Fair enough. Thanks for the clear reasoning.

My one remaining concern is performance, but we will clearly need to find an alternative technical solution to this problem. In short, not concatenating means that for every focus event, we need to check for the invalid state plus an errormessage relation and then, if one is found, walk the tree for the target to gather the message. The latter in particular could be unacceptably slow.

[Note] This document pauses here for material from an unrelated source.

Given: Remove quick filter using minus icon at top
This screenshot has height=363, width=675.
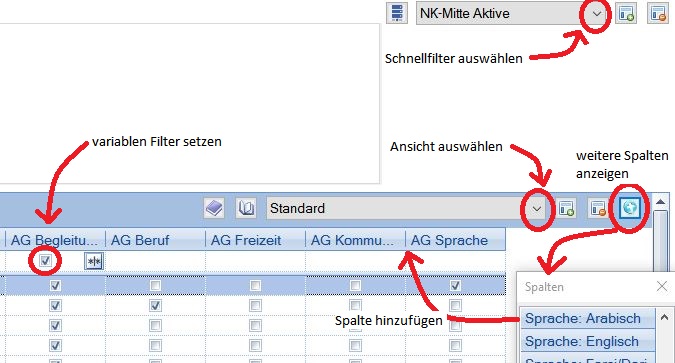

On 7/09/2016 6:35 AM, Richard Schwerdtfeger wrote:
The ARIA working group is against concatenating the description and relationship strings. I will try to summarize:
Specifically, concatenation by browsers could:

 1. Defeat the purposes of aria-errormessage. The aria-errormessage
    relationship is designed to ensure assistive technology users are
    as aware of error messages as other users and to enable them to
    distinguish between error messages and field descriptions. The
    constraints of ARIA 1.0, and every other accessibility standard
    and API that preceded it, have forced developers to blend error
    messages and field descriptions. This blending has long inhibited
    both the perception and understanding of error messages, which are
    critical to effective operation of many user interfaces.
 2. increase cognitive load for users when errors are present.
    Especially for screen reader users, we already have severe
    challenges with excess verbosity that forces the user to expend
    energy sorting out the most important aspects of screen reader
    feedback. Concatenating potentially very disparate content in this
    manner would aggravate the verbosity problem.
 3. Reduce assistive technology flexibility. Part of the power of ARIA
    is that it gives assistive technologies the ability to present
    content in the manner best suited for their target audiences. When
    browsers eliminate semantically relevant distinctions, this type
    of flexibility is diminished. If this concatenation were
    performed, it would essentially eliminate the semantic
    distinctions.  If an assistive technology developer wanted to
    present the field description separate from the error messages,
    the developer would be forced to ignore the browser-computed
    description when error messages are present and reconstruct the
    description computation within the assistive technology.
 4. Lead either browsers or authors to devise their own string-based
    tokenization capability. Because aria-errormessage is a separate
    relationship, there will be designers and developers who want to
    ensure there is a method for parsing the string into its separate
    components. This would reduce the robustness of the solution and
    create both inconsistencies and complexity, especially when
    localizing implementations.
 5. Introduce serious problems with globalization: namely there is no
    clean way to concatenate the 2 strings in a way that will make
    sense. We cannot put in a space as some languages don't have them
    (Mandarin). Concatenating them together does not read properly.

The aria-errormessage relationship is intended to address long-standing accessibility issues faced by both developers and end users. The energy required to find effective remedies to those issues will definitely pay dividends for assistive technology users. Would each of you weigh in. Again this is now holding up 3 working groups going on 3 weeks now. Do we agree on not concatenating the two strings?